┌─ Data in this exercise
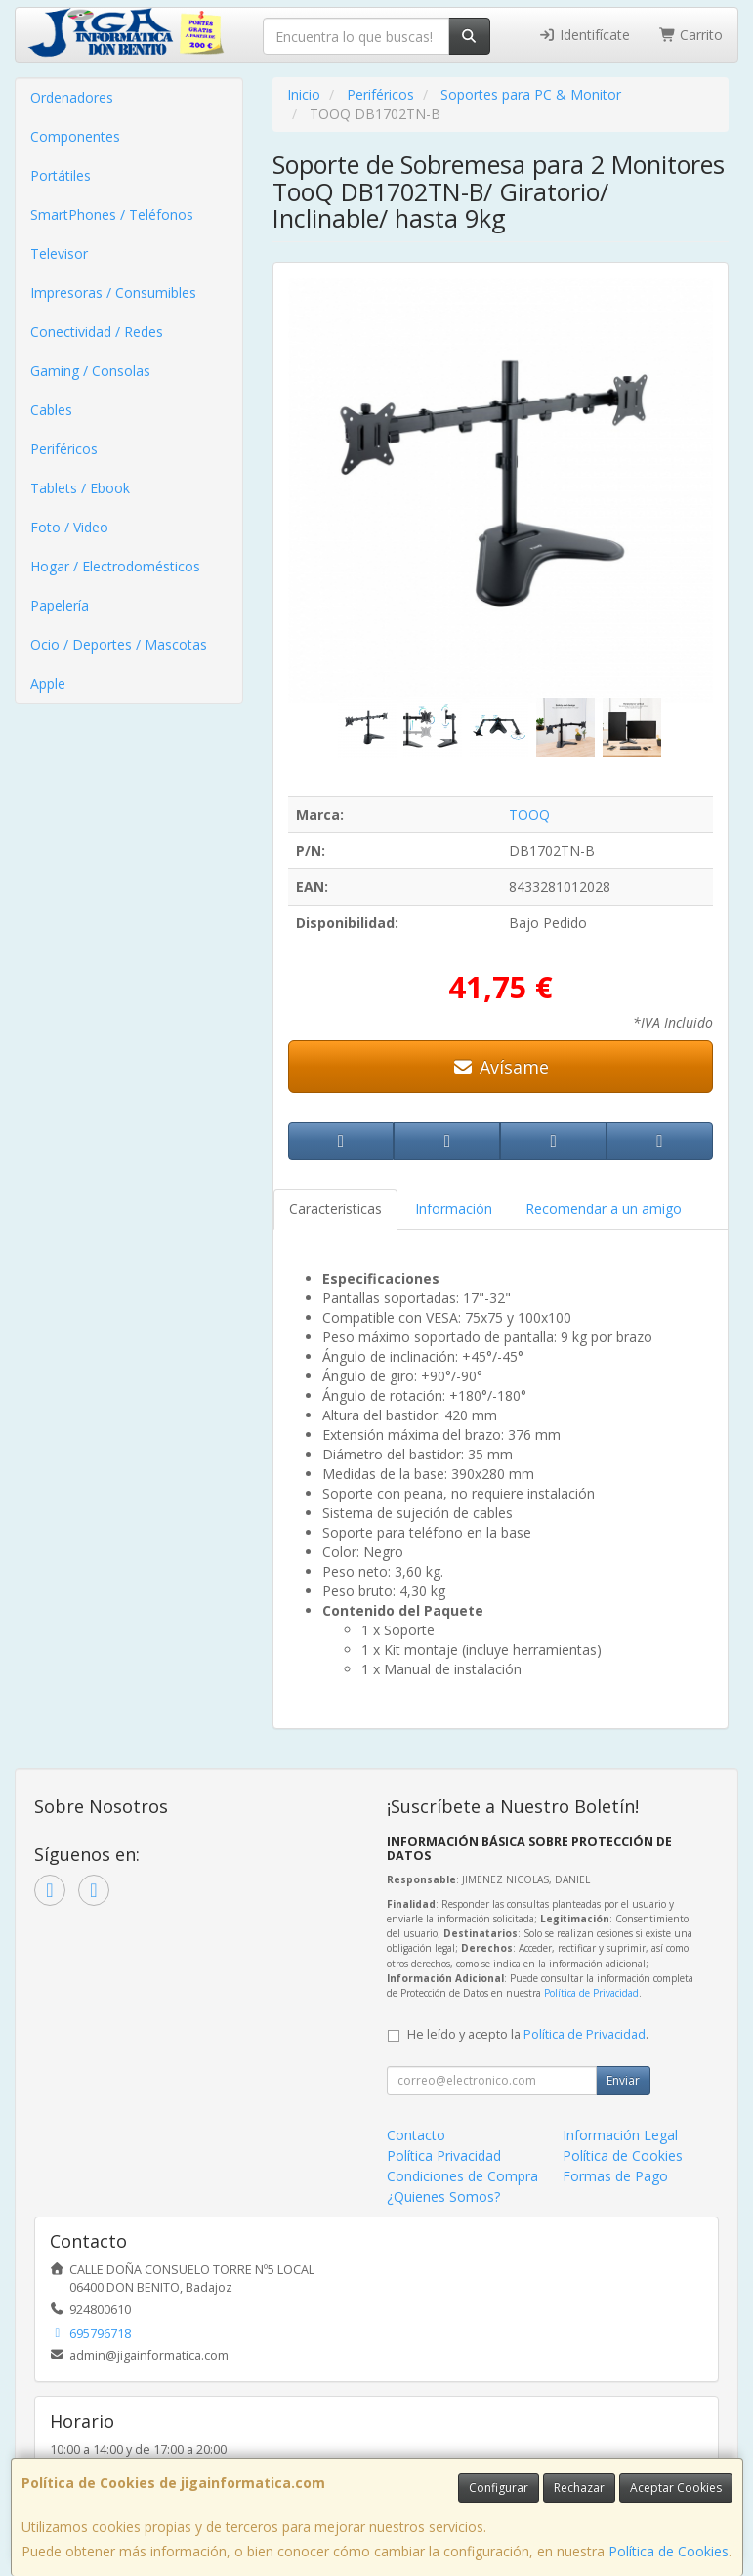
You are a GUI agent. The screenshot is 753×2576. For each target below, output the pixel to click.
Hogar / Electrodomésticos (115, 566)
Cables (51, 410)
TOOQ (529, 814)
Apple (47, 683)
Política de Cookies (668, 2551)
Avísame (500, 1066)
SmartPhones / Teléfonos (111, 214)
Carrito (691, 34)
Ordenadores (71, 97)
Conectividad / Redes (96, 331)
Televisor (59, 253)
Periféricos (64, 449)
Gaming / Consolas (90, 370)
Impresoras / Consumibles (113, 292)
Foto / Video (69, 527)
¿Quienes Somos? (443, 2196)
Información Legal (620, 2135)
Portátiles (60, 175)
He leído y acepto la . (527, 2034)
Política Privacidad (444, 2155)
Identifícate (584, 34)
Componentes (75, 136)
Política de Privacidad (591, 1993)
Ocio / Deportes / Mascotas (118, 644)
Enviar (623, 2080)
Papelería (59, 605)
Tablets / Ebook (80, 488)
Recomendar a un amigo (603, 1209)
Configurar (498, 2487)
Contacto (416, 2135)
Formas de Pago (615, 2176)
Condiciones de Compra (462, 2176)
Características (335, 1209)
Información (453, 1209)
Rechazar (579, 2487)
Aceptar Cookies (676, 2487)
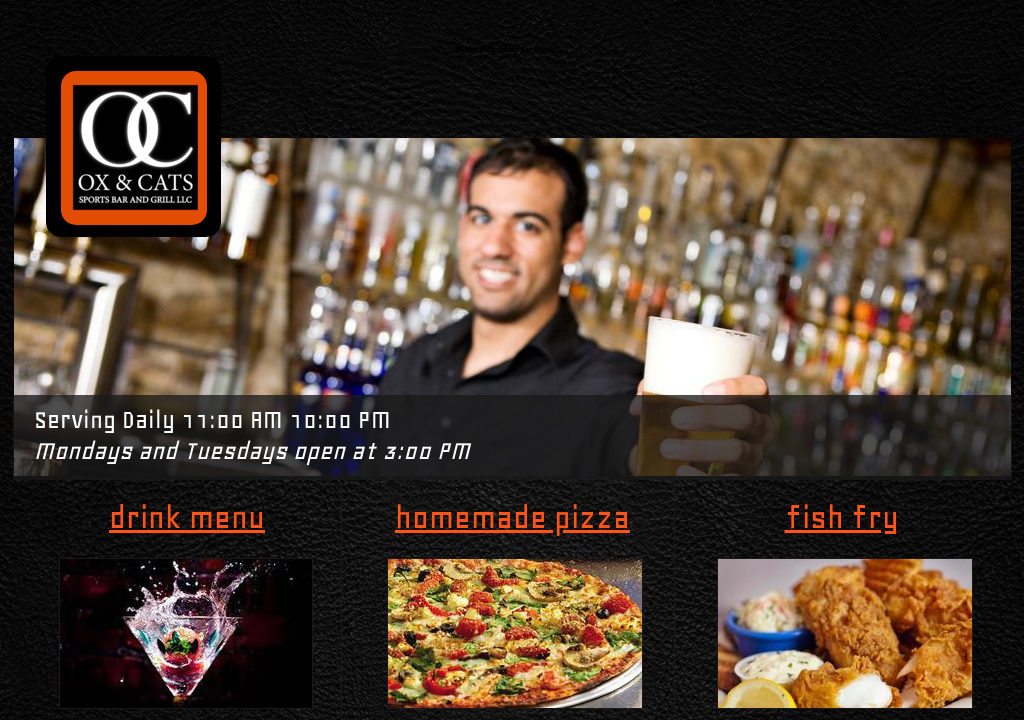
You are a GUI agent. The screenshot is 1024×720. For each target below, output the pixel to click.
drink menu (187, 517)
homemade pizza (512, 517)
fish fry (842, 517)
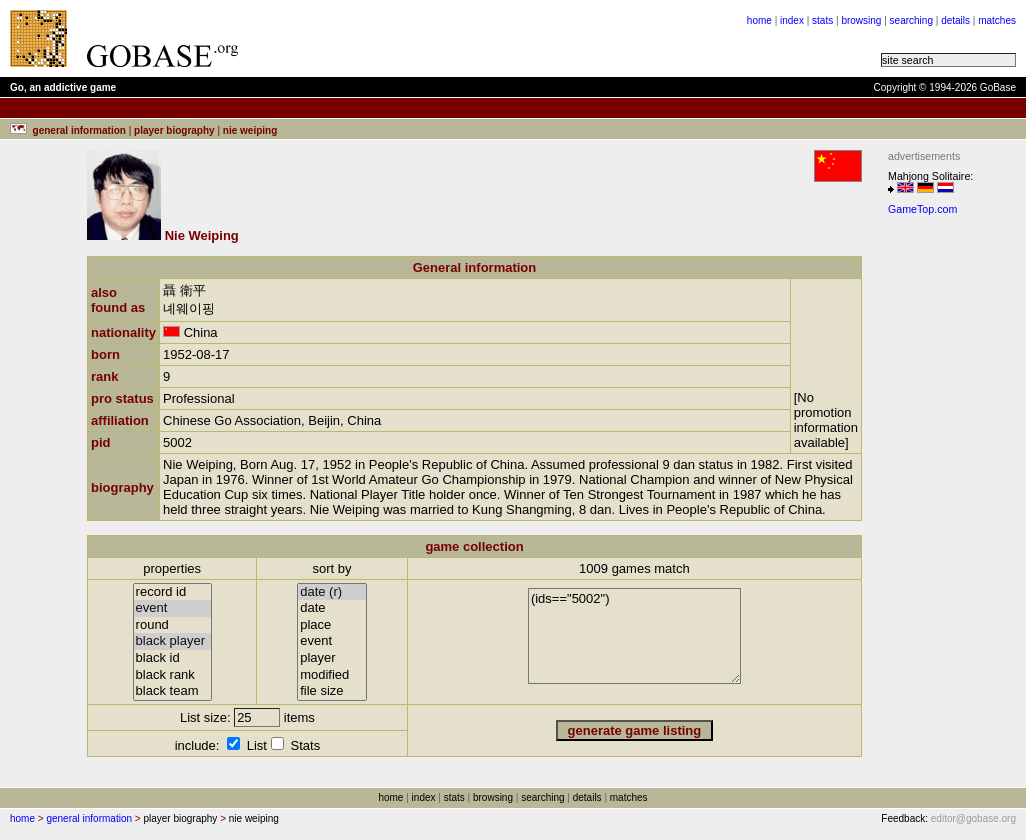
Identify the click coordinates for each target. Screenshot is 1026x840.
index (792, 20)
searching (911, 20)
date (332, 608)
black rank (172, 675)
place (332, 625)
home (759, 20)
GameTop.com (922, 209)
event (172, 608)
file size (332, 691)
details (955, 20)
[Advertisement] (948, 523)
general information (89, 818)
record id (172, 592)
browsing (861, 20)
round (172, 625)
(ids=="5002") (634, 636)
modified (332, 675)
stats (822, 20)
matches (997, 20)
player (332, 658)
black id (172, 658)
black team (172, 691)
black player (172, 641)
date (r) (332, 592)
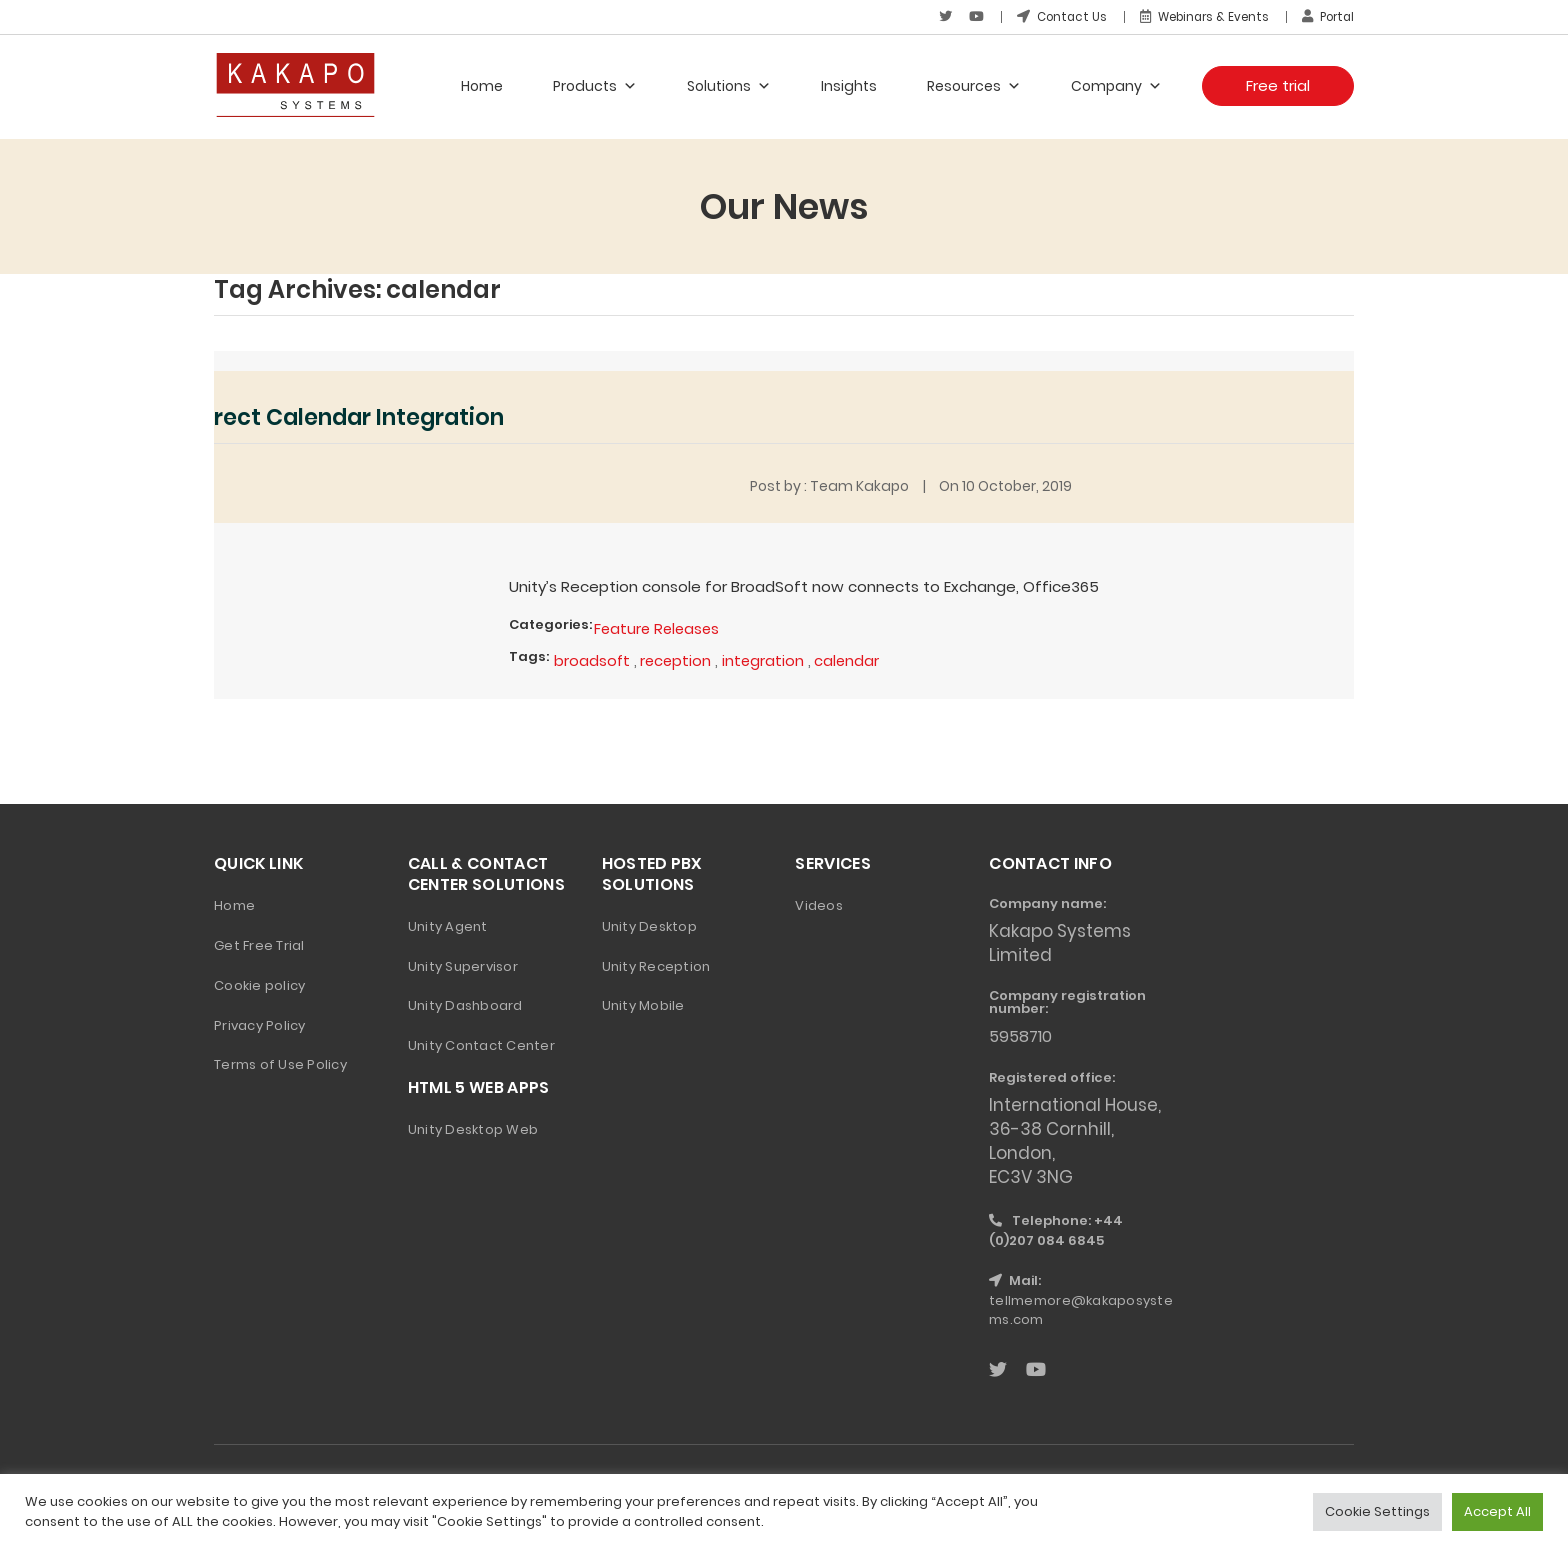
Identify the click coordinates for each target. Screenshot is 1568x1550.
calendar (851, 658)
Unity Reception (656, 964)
└─
Short problem:
Can you rewrite the items starting at the line containing "place (332, 625)" and ending at the last line of the items, with "black team" replaced by "white team" and the pictures left out?

Complete output:
place (332, 625)
home (759, 20)
GameTop.com (922, 209)
event (172, 608)
file size (332, 691)
details (955, 20)
[Advertisement] (948, 523)
general information (89, 818)
record id (172, 592)
browsing (861, 20)
round (172, 625)
(ids=="5002") (634, 636)
modified (332, 675)
stats (822, 20)
matches (997, 20)
player (332, 658)
black id (172, 658)
white team (172, 691)
black player (172, 641)
date (r) (332, 592)
Identify the click coordinates for each target. Screenshot is 1568x1550.
calendar (851, 658)
Unity Reception (656, 964)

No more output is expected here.